======== Information supplied

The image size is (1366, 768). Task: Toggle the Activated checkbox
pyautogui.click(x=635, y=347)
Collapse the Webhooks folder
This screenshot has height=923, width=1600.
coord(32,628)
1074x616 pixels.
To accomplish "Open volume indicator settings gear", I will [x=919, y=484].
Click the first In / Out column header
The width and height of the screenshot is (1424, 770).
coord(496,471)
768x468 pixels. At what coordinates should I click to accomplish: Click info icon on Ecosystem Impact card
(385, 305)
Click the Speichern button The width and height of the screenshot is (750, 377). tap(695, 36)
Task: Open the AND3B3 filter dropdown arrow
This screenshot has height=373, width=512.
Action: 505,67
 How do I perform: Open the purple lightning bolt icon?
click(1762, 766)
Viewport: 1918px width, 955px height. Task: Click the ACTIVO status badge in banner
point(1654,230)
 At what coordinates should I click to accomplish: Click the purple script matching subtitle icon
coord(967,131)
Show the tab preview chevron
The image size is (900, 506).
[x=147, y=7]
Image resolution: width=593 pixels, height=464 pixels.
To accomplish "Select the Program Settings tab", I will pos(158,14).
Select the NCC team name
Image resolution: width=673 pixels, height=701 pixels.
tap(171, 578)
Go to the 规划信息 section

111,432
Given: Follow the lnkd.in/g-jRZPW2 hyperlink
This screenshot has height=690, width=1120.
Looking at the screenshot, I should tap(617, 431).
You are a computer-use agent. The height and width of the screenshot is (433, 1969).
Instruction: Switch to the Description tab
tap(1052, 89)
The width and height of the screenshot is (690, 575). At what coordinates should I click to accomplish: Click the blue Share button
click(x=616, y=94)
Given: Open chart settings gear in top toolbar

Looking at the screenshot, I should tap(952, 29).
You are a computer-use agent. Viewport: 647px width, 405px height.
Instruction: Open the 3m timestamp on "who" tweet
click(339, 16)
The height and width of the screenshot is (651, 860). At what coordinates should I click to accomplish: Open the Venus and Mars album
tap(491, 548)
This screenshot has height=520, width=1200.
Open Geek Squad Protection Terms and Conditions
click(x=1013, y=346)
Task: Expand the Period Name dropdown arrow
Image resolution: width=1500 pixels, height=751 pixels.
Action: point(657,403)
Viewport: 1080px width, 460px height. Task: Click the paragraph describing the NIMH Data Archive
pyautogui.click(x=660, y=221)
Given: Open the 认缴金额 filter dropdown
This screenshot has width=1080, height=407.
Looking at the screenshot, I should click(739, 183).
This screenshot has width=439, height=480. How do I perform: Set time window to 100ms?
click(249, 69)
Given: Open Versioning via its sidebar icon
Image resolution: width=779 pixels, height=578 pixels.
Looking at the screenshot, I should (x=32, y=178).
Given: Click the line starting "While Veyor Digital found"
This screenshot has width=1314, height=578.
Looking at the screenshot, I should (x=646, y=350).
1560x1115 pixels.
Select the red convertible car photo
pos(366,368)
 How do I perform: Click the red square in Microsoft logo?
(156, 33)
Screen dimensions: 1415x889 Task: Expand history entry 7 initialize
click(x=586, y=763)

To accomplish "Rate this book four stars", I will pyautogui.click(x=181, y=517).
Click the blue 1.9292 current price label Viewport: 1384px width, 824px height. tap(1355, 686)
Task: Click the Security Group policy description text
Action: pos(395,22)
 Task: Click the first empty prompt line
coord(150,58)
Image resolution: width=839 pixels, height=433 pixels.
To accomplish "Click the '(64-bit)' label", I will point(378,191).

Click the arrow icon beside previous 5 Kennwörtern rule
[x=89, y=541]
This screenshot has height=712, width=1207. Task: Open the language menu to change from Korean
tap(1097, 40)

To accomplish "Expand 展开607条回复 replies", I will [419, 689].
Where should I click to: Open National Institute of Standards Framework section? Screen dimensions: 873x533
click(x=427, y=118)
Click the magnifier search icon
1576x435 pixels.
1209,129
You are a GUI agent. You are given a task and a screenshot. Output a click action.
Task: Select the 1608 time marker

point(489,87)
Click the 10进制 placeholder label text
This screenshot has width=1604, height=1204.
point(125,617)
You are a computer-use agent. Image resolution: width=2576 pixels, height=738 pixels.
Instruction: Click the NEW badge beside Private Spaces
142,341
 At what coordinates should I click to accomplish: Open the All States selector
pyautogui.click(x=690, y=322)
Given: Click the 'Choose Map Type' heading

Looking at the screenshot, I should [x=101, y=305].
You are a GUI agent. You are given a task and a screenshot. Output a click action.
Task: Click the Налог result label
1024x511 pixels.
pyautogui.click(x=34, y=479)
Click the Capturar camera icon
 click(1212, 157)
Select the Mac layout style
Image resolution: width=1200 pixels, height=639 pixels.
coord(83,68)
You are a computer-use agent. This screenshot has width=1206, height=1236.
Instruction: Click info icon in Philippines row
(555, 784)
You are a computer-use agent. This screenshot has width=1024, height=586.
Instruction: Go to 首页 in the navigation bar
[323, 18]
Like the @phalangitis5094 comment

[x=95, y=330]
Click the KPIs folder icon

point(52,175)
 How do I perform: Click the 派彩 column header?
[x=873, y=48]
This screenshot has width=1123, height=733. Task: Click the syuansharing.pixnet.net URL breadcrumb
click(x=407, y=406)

================

Description of the task = For each line of the data that includes the word "dropdown", return a copy of it.

Task output =
Task: Open the AND3B3 filter dropdown arrow
Task: Expand the Period Name dropdown arrow
Given: Open the 认缴金额 filter dropdown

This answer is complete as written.